The flight from Manila to Taipei was short and sweet. Leaving the country had fewer glitches than expected, yet more than appreciated (like the bank who's hours are from 9oo-1330; how very obvious they are). My Manila days were relatively uneventful; a few last minute visits, purchases, affordable movies, and schwarma plates. The days of cheap Mediterranean food have come to a close.

My intention in delaying departure by two weeks was to spend time decompressing, reflecting, and resorting my thoughts before landing on American soil. I've had a hard time deciding if or not my intentions were fully met. Yes, I was able to relax and reflect, in a manner of speaking, but not to the extent planned. Life, it would seem, occurs too fast to adequately process any given experience before flinging the next upon us. We are effectively unable to remove ourselves from the flow of events and view them, understand them, or catalogue them with any pretense of objectivity. Every moment is colored by every moment that follows; coming to any comprehensive conclusions about experience is little more than hyperbole.
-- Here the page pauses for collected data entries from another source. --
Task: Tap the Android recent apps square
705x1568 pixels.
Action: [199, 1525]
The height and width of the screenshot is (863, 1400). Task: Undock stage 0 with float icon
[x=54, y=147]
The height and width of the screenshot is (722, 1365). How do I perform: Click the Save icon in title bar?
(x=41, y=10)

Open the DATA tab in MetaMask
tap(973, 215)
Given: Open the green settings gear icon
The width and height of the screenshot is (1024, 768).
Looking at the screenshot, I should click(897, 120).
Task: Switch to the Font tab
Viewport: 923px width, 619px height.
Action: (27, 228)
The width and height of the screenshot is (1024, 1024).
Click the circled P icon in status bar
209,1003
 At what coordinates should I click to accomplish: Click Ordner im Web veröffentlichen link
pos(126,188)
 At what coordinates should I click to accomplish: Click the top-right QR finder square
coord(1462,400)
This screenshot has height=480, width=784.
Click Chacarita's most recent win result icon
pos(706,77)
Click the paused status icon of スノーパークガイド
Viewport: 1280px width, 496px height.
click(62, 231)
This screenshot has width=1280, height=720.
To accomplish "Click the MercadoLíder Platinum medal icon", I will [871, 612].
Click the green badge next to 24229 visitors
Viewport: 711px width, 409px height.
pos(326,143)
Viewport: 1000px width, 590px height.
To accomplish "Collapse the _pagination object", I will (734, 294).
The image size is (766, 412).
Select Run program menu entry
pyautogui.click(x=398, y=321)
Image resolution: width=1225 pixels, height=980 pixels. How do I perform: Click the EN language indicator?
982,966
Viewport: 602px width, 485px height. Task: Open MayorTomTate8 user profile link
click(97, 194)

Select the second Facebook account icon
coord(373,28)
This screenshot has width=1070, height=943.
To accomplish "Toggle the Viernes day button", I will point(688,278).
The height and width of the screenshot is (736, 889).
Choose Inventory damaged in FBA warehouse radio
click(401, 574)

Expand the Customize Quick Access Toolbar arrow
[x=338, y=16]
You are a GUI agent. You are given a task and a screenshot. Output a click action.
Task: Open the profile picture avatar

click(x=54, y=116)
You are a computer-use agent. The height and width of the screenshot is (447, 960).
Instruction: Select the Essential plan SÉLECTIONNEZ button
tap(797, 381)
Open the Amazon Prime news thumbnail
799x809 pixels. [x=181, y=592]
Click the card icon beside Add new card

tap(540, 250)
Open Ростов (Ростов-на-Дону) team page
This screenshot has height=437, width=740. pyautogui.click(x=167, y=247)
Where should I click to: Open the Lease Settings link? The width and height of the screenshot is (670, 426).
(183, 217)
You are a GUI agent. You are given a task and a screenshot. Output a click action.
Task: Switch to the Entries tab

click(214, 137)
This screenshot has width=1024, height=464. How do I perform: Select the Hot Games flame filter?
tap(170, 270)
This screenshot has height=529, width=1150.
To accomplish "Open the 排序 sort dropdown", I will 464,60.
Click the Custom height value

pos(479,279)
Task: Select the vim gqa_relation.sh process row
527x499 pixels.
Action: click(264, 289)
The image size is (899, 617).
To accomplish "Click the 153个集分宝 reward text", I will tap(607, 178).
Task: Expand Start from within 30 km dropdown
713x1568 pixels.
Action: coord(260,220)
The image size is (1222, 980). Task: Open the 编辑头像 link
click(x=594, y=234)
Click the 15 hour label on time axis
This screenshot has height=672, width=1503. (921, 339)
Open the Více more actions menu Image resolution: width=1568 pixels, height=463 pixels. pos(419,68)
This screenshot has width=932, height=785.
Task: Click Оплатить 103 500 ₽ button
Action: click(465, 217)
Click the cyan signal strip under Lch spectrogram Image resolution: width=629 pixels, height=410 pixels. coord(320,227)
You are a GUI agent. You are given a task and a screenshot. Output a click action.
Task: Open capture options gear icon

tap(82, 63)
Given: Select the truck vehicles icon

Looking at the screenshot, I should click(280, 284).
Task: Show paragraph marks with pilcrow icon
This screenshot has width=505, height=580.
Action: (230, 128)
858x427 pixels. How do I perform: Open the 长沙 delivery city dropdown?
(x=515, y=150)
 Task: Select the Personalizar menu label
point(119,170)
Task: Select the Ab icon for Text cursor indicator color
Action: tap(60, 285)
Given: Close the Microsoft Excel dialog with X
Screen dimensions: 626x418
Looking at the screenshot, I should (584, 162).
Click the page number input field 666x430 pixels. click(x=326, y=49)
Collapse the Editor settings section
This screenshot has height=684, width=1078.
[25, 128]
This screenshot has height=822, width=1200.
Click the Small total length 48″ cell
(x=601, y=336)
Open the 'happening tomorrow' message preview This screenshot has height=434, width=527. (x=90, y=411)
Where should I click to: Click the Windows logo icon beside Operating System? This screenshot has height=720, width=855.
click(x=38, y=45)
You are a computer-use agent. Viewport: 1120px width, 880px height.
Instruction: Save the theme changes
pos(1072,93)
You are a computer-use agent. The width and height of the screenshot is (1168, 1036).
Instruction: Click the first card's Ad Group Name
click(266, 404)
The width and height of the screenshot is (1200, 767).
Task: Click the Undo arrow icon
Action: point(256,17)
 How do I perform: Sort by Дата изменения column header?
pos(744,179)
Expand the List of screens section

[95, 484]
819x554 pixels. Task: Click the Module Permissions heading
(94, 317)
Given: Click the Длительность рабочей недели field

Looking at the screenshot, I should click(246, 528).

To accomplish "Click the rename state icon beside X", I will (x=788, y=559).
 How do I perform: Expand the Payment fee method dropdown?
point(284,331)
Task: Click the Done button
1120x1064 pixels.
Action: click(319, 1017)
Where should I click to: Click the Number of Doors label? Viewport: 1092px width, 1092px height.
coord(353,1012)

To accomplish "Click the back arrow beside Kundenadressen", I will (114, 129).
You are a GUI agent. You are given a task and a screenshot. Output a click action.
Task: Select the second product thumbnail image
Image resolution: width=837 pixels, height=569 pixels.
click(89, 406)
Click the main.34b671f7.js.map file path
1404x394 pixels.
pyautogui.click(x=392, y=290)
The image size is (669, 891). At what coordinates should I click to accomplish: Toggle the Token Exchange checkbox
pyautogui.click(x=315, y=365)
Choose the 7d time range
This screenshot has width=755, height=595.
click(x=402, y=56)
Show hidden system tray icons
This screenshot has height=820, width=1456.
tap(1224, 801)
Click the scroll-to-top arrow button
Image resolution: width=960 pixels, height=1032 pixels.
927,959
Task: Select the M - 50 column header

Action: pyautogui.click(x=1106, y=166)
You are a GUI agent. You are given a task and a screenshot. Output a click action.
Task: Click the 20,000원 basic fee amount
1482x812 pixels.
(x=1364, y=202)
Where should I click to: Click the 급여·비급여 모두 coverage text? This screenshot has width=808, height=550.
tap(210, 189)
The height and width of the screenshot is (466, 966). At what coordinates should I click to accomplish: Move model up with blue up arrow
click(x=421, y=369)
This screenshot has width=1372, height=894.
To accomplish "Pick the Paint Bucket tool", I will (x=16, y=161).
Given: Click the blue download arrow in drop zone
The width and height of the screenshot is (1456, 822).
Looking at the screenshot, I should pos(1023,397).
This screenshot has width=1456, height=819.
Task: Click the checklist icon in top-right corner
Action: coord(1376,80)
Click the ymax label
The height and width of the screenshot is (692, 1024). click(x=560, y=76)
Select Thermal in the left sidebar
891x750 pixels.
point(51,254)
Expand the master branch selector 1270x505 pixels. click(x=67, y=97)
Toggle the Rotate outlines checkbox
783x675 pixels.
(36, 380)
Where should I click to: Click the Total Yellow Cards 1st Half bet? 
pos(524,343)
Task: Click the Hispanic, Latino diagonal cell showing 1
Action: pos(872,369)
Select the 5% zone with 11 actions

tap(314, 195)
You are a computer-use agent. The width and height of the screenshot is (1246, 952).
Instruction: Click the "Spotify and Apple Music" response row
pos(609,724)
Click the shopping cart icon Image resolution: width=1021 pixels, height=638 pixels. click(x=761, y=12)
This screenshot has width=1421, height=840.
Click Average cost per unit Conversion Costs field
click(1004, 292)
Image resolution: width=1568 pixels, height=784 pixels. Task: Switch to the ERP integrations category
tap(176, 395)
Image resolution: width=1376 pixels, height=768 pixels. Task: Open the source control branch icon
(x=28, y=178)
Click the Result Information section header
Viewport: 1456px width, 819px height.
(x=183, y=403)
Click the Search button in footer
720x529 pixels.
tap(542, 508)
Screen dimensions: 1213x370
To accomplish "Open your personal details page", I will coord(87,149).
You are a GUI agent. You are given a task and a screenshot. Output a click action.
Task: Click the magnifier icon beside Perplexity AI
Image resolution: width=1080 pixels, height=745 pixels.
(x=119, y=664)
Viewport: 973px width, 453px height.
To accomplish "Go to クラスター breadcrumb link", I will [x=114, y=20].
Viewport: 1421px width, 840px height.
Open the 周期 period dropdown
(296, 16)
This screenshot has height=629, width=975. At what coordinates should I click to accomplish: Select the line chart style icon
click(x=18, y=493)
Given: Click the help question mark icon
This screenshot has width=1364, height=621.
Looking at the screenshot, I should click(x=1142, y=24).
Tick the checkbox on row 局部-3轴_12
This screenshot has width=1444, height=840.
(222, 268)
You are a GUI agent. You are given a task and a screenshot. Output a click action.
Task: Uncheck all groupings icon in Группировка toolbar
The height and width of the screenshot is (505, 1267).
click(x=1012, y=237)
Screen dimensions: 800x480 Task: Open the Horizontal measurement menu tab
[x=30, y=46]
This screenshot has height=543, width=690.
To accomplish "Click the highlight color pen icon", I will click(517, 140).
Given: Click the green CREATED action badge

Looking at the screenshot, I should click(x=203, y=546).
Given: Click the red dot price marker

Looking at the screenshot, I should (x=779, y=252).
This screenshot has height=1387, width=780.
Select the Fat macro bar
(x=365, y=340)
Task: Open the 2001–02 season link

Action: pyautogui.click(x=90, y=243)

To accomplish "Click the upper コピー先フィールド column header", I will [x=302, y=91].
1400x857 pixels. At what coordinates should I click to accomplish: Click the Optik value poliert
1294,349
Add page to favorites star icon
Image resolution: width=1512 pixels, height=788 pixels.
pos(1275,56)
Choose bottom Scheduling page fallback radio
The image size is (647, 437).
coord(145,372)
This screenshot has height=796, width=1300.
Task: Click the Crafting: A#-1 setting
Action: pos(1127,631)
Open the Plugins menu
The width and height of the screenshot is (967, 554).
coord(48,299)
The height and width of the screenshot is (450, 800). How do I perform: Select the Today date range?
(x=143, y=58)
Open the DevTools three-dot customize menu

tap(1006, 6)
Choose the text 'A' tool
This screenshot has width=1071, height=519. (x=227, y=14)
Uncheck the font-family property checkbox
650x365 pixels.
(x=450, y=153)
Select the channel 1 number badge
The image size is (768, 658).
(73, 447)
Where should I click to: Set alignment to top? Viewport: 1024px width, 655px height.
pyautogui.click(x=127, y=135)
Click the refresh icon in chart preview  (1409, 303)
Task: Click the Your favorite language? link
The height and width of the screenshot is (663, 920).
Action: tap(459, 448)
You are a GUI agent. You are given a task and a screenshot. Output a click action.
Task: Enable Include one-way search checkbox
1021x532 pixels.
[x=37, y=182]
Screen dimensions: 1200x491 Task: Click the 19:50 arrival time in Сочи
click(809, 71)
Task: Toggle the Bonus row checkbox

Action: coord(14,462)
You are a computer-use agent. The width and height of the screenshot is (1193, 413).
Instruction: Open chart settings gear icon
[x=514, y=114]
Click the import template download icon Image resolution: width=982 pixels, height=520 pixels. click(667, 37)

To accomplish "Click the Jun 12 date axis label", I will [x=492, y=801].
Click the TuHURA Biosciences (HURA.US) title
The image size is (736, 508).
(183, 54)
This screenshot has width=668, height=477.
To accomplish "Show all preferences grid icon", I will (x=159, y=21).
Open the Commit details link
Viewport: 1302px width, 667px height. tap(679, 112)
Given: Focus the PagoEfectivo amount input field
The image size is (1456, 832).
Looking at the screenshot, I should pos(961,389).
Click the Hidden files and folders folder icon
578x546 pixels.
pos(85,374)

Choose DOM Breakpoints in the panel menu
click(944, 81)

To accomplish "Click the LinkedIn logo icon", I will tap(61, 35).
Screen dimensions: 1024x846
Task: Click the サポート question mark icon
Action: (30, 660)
This is not to say that one cannot speak about events in their life and experience without meaning or import. Experience simply cannot be understood in a vacuum, sans the context provided by what occured before and after any given moment. My thoughts on the Peace Corps will be affected by these few days in Taiwan, by my emotions the moment I step from the plane in Seattle, and by every moment thereafter (as those moments will in turn be affected by the others that will hopefully follow).

I'm glad that the decision to delay departure from the Philippines was made. For many reasons, most of which I am unable to articulate, returning state-side directly would have been too shocking, too jarring. Being away from home forced me to consider long and hard what it is about America I love, what it is I distrust; my conclusions about those catagories are less important than the overpowering sense that America is home. And yet the place I am most called to be had to wait, for just a little while, before accepting my offer of return. If or not the wait has better prepared me for all that will come, I do not know, but it may soften the blow.

Taipei is a very metropolitan city. This morning it's off to the National Palace Museum. Tomorrow, something else.